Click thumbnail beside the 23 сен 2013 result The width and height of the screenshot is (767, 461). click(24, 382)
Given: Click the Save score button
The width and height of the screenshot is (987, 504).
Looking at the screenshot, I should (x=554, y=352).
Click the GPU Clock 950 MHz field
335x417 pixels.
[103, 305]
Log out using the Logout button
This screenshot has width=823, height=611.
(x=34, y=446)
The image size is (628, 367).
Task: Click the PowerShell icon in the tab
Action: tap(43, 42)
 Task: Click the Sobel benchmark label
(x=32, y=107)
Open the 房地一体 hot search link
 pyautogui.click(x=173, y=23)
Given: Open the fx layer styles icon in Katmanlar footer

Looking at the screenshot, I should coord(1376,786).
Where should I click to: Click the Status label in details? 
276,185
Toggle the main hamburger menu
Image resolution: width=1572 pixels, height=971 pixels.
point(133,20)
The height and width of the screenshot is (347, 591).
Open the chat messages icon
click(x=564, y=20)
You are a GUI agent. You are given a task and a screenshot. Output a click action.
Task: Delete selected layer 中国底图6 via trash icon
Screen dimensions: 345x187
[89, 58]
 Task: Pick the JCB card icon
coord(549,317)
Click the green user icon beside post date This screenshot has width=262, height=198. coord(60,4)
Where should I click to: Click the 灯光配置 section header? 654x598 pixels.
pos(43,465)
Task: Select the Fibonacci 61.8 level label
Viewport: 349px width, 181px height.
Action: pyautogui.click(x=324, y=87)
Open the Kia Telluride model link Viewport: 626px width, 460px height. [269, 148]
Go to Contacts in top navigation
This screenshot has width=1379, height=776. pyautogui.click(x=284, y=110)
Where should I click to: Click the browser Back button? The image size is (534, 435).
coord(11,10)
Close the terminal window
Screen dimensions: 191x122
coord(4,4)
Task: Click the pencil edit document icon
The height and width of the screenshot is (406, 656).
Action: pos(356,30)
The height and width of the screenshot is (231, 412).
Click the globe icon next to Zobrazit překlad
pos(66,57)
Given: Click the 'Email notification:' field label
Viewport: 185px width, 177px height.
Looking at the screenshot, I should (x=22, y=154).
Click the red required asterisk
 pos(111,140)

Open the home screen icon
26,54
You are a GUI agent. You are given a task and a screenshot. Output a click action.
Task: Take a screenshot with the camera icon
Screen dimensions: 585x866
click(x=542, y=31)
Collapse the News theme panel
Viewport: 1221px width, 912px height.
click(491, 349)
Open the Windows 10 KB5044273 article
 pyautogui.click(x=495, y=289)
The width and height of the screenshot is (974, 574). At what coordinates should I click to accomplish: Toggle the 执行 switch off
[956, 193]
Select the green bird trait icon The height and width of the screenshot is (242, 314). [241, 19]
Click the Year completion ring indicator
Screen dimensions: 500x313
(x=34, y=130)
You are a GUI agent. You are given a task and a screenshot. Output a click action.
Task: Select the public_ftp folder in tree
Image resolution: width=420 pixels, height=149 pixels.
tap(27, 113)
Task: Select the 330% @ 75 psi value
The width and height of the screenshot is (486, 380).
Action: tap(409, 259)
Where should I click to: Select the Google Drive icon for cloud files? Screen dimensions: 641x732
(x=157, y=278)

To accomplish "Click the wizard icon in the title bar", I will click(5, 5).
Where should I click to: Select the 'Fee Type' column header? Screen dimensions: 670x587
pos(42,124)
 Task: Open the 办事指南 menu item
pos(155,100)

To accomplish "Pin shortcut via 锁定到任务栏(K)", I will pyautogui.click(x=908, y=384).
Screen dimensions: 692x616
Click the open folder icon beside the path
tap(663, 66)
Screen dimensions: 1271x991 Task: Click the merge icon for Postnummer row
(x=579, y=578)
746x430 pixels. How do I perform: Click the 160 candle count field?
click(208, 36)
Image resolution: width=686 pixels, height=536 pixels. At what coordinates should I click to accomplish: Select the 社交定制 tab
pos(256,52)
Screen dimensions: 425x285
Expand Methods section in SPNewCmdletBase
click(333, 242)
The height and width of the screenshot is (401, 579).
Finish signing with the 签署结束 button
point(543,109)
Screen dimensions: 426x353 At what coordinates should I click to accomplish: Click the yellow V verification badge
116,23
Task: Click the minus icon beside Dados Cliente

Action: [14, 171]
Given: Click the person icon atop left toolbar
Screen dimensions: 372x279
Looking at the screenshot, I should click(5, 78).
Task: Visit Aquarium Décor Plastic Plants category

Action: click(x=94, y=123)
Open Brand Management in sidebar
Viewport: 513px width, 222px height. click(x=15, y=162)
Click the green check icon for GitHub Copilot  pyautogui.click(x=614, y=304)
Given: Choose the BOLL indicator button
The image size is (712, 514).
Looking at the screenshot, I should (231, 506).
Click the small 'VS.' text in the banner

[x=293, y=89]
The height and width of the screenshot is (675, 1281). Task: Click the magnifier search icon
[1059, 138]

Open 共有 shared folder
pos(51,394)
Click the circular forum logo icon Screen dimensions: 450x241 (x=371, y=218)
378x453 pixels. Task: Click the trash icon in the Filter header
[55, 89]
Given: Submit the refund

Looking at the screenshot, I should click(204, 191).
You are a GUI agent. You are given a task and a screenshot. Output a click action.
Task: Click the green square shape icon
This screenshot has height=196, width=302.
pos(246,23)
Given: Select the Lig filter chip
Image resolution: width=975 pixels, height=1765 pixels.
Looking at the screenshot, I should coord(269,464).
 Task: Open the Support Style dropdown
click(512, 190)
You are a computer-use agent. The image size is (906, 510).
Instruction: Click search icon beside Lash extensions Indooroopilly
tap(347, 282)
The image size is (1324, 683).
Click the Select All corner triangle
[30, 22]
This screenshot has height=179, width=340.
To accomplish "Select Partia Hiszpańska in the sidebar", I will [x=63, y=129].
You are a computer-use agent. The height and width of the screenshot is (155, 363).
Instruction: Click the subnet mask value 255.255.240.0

# What you are asked to do
Reproduce, word for word and in full, only the lines above that start at the line with "Open the chat messages icon" and run through the line with "Click the green user", both ends included.

# Solution
Open the chat messages icon
click(x=564, y=20)
You are a GUI agent. You are given a task and a screenshot. Output a click action.
Task: Delete selected layer 中国底图6 via trash icon
Screen dimensions: 345x187
[89, 58]
 Task: Pick the JCB card icon
coord(549,317)
Click the green user icon beside post date This screenshot has width=262, height=198. coord(60,4)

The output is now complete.